__Given instruction__.
Copy out the lines below word for word, without changing anything.

Entries for locating text and items
↓

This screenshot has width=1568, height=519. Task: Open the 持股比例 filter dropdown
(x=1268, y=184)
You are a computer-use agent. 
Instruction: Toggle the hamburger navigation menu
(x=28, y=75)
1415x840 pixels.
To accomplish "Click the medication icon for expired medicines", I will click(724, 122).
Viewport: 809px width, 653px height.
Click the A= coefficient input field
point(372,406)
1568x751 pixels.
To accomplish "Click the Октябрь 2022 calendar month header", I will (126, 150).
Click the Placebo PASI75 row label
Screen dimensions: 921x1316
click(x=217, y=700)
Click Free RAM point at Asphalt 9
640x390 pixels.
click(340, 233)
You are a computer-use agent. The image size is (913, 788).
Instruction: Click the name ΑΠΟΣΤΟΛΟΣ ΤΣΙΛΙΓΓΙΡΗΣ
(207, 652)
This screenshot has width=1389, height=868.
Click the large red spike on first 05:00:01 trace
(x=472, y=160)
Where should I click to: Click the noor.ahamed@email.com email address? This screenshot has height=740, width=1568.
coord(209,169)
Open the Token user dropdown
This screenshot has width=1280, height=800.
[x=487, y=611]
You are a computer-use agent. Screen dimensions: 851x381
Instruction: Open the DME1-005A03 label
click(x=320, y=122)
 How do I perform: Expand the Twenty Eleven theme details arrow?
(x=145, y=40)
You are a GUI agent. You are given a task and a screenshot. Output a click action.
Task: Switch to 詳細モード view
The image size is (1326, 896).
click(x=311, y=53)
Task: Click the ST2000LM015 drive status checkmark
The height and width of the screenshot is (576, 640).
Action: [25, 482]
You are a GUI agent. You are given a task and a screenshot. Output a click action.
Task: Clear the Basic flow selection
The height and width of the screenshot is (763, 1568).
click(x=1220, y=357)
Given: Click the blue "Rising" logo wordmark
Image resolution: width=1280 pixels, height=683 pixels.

↑

__Output for this task__.
This screenshot has width=1568, height=519. Task: Open the 持股比例 filter dropdown
(x=1268, y=184)
You are a computer-use agent. 
Instruction: Toggle the hamburger navigation menu
(x=28, y=75)
1415x840 pixels.
To accomplish "Click the medication icon for expired medicines", I will click(724, 122).
Viewport: 809px width, 653px height.
Click the A= coefficient input field
point(372,406)
1568x751 pixels.
To accomplish "Click the Октябрь 2022 calendar month header", I will (126, 150).
Click the Placebo PASI75 row label
Screen dimensions: 921x1316
click(x=217, y=700)
Click Free RAM point at Asphalt 9
640x390 pixels.
click(340, 233)
You are a computer-use agent. The image size is (913, 788).
Instruction: Click the name ΑΠΟΣΤΟΛΟΣ ΤΣΙΛΙΓΓΙΡΗΣ
(207, 652)
This screenshot has width=1389, height=868.
Click the large red spike on first 05:00:01 trace
(x=472, y=160)
Where should I click to: Click the noor.ahamed@email.com email address? This screenshot has height=740, width=1568.
coord(209,169)
Open the Token user dropdown
This screenshot has width=1280, height=800.
[x=487, y=611]
You are a computer-use agent. Screen dimensions: 851x381
Instruction: Open the DME1-005A03 label
click(x=320, y=122)
 How do I perform: Expand the Twenty Eleven theme details arrow?
(x=145, y=40)
You are a GUI agent. You are given a task and a screenshot. Output a click action.
Task: Switch to 詳細モード view
The image size is (1326, 896).
click(x=311, y=53)
Task: Click the ST2000LM015 drive status checkmark
The height and width of the screenshot is (576, 640).
Action: [25, 482]
You are a GUI agent. You are given a task and a screenshot. Output a click action.
Task: Clear the Basic flow selection
The height and width of the screenshot is (763, 1568).
click(x=1220, y=357)
Given: Click the blue "Rising" logo wordmark
Image resolution: width=1280 pixels, height=683 pixels.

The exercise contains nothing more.